- WHAT IS NEEDED:
Among the lines below, take the one holding "Switch to the Directory Access tab", the one holding "Task: View details icon for 2025-02 row", and all lines between them. Set them down exactly.

- SOURCE MATERIAL:
⁂

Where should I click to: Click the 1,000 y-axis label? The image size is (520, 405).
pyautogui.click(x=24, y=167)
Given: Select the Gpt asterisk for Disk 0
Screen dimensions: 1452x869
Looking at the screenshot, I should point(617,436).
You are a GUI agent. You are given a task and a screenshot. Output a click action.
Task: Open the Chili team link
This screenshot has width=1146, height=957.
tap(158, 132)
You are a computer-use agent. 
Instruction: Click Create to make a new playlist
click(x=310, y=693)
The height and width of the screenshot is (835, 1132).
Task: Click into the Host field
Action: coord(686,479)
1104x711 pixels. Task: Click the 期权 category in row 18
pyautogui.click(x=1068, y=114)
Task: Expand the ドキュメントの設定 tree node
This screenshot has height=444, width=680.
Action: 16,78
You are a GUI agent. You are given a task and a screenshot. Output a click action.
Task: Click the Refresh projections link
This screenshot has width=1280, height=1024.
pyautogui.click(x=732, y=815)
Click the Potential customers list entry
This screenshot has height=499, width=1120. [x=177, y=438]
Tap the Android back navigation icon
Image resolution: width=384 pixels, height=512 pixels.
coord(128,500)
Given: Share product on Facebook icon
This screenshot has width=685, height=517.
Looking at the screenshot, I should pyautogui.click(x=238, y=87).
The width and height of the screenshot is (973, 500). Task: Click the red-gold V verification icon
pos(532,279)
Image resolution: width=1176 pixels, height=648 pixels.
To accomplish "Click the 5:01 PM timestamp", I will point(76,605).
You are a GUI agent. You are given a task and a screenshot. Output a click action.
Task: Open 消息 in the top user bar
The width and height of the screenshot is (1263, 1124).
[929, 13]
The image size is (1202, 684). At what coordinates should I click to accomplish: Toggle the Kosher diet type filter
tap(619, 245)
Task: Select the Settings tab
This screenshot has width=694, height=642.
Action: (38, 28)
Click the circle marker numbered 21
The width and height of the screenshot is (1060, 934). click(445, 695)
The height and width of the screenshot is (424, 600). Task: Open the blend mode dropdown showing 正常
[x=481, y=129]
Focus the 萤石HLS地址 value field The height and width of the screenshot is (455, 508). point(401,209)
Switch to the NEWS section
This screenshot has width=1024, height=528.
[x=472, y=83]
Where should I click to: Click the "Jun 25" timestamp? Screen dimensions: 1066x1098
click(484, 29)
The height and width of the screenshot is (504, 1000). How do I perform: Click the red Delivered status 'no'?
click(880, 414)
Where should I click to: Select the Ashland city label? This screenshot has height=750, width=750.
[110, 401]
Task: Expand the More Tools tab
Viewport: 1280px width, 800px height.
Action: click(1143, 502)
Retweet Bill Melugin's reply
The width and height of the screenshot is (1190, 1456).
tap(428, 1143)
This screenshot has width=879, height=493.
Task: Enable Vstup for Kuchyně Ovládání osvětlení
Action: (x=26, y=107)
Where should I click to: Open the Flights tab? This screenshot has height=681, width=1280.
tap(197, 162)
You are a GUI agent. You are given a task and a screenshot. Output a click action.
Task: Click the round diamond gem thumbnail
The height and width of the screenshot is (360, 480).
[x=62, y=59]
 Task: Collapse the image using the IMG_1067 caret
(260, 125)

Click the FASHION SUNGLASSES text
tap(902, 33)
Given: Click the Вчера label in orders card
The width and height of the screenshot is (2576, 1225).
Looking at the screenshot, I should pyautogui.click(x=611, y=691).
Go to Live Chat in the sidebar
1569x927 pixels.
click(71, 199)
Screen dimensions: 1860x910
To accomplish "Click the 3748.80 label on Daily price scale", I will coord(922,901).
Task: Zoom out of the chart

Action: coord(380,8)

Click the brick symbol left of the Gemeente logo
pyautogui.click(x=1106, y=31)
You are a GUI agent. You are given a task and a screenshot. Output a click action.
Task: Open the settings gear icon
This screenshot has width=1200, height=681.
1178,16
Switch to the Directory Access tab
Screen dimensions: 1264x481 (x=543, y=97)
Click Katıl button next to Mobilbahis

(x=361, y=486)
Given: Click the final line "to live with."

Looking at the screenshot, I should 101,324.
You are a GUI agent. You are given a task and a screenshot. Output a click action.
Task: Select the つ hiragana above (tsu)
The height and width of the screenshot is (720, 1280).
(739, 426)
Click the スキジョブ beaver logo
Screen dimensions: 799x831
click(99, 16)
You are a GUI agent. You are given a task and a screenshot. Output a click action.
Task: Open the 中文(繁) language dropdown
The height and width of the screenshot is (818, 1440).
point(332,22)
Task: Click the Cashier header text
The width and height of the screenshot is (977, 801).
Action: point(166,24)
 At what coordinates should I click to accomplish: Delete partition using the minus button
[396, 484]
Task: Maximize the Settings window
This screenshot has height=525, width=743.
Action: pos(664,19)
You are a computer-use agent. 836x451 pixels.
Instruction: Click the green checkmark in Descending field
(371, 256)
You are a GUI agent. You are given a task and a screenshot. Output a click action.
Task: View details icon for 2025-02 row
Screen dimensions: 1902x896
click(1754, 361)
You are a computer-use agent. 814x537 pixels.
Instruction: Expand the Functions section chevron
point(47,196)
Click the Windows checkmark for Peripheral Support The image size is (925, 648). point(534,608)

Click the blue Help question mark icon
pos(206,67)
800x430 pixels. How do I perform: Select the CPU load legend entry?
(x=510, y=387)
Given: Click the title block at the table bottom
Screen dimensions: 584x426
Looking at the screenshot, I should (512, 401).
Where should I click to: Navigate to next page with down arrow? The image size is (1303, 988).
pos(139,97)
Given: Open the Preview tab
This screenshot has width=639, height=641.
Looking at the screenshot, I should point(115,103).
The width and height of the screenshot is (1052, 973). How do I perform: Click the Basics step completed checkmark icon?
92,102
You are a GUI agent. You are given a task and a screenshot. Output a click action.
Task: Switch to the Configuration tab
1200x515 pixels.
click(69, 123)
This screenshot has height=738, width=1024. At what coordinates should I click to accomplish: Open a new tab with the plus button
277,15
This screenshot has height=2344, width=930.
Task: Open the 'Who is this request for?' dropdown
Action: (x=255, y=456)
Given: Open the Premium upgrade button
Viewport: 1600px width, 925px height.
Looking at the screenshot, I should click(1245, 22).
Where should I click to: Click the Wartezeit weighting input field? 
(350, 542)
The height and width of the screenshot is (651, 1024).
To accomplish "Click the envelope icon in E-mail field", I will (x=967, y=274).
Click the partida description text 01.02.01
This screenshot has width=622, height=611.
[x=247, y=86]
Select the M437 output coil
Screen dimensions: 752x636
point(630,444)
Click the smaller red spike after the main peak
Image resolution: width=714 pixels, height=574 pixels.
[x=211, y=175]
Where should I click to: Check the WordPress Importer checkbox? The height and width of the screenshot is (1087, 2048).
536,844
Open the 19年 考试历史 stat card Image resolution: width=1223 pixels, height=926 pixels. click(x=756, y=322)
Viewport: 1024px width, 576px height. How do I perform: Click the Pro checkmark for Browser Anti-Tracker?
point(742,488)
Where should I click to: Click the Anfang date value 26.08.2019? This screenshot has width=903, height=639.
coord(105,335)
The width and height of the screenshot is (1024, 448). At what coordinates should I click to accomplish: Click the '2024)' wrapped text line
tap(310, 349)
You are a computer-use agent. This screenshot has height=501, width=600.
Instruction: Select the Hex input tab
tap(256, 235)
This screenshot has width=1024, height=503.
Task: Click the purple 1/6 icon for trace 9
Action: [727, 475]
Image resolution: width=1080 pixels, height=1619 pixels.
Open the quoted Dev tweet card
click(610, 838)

⁂

- RESPONSE TO THIS EXERCISE:
Switch to the Directory Access tab
Screen dimensions: 1264x481 (x=543, y=97)
Click Katıl button next to Mobilbahis

(x=361, y=486)
Given: Click the final line "to live with."

Looking at the screenshot, I should 101,324.
You are a GUI agent. You are given a task and a screenshot. Output a click action.
Task: Select the つ hiragana above (tsu)
The height and width of the screenshot is (720, 1280).
(739, 426)
Click the スキジョブ beaver logo
Screen dimensions: 799x831
click(99, 16)
You are a GUI agent. You are given a task and a screenshot. Output a click action.
Task: Open the 中文(繁) language dropdown
The height and width of the screenshot is (818, 1440).
point(332,22)
Task: Click the Cashier header text
The width and height of the screenshot is (977, 801).
Action: point(166,24)
 At what coordinates should I click to accomplish: Delete partition using the minus button
[396, 484]
Task: Maximize the Settings window
This screenshot has height=525, width=743.
Action: pos(664,19)
You are a computer-use agent. 836x451 pixels.
Instruction: Click the green checkmark in Descending field
(371, 256)
You are a GUI agent. You are given a task and a screenshot. Output a click action.
Task: View details icon for 2025-02 row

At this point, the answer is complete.